Fundamentally, if where you are is not where you truly desire to be in life, it is because of a flaw in how you've designed your own life.
Face it.
Either:
A) You do not know what you want
B) You've not taken the time to consciously design one you'd want
We're all humans, I get it.
We may be busy with obligations, school, family, or simply put, life just gets in the way.
At some point though, after "waking up" from living on autopilot, it really comes to a matter of deciding whether your current circumstance is really something you're willing to tolerate or not.
My earliest initiative of this was after I quit my second "real job" at a Chinese restaurant as a host.
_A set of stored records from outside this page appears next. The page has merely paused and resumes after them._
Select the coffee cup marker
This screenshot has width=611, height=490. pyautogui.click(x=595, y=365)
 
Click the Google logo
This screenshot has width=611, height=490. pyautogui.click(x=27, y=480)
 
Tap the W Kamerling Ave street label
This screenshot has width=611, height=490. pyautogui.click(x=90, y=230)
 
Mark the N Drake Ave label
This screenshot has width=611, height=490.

I was miserable, depressed, and just wanted out. Finally, after some contemplation and enough willpower, I pulled the plug on that job and quit.
Two weeks go by and I came face-to-face with reality: you need to make money now. (I didn't even make much from that job anyway, I was earning roughly $200/week as a 17 year old.)
So what did I do?
What any guy on the internet can do: search up "how to make money online."
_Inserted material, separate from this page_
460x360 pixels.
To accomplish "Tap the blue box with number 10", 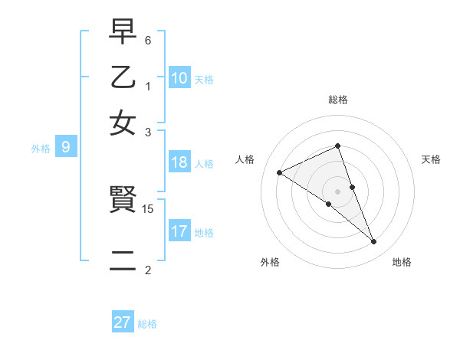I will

I was blown away by all the various different kinds of opportunities and business models I can get into:
- Dropshipping
- Affiliate marketing
- Amazon
- Personal branding
- Writing
- Selling on eBay
- Plus more
While at the moment I wasn't consciously designing my life, I was looking for a way out.
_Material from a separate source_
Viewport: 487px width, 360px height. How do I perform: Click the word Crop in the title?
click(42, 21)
I'm not going to go much into this story, but fast forward to 2019 from 2017 when this all started, me and a business partner made $1.4M in revenue from our first profitable store.
The result at the end of it all? I was still miserable.
I remember vividly one day playing Fortnite in my parent's basement.
I look up on my phone, and my daily Shopify revenue hits another $10k/day.
Meanwhile, I lost my hunger to drive and continue pressing onward.
After 2019 and mostly from then on to date, I explored my curiosity because I wanted to go on a quest and figure out who I am and what I genuinely want out of life.
After trying dozens of jobs, losing a bunch of money from scams, get-rich-quick schemes, learning skills from coding to no-code to writing to playing piano, and more…
I realized I gravitate towards a certain set of skills and domains of knowlege.
One thing I did love from this period of exploration is all the books and knowledge I was consuming. Anything from philosophy, spirituality, business, personal development, technology, and so on.
Honestly, I can read just about anything.
But that's what I realized about myself from this entire quest…
And that is, I'm not necessarily a specialist in anything but more so of a generalist who loves learning and sharing what I learn or do.
It's hard to put a category on this all because the hard truth is, there isn't.
I've tried and failed multiple business opportunities following my first "real success" and always wondered why haven't I stuck with it at all?
"Isn't business just mostly me?" I thought.
I came to realize that sure, it is, but not the end.
Meaning, I came to realize that business and entrepreneurship is a means to an end. And that is, freedom.
Once I realized that, it became more and more clear for me which direction to head in life. Rather than optimizing for something massive and grandiose, like a Fortune 500, I realized I know my key critical values.
And from that what I had to do was organize my life in such a way where I can trigger my core values daily and ensure the vehicle I do it through offers freedom to explore my curiosity, sharing my learnings, and of course, trigger my other values.
I can stretch this lesson and story much further, perhaps for another time. But what I really want to stress in this letter is thus: figure out your values in life, figure out how you want to live your life, then set goals and a vision around that.
Otherwise, you'll be miserable, just as I was.
Think about it, if you deeply value achievement, and you figure out how you can set up a life where you can constantly compete, win, and even strategize against others, this is hitting a massive value of yours.
And from this value, it'll keep you happy. Assuming too you're triggering other important values in your life as well.
My top three as of now are: Curiosity, insight, and contribution.
When I realized I love to explore my curiosity, gain insights, and share with others, I knew I had to construct a lifestyle and medium to somehow do this more often, daily, or even as the primary function of my work, that it is critical to my long-term happiness.
My wish is you do the same vs. starting out with something for the wrong ends or reasons.
Not to say I regret everything I've done in the past.
It's made me who I am after all.
But realizing there could've been a better way I could have approached life purpose, skill-stacking, and knowledge acquisition to cut my exploration time much more and get to building something long-term much faster.
This is my very first newsletter.
I held it off for the longest time.
I hope you've found something insightful from this lesson and short story I've provided.
Happy Saturday and good morning from California.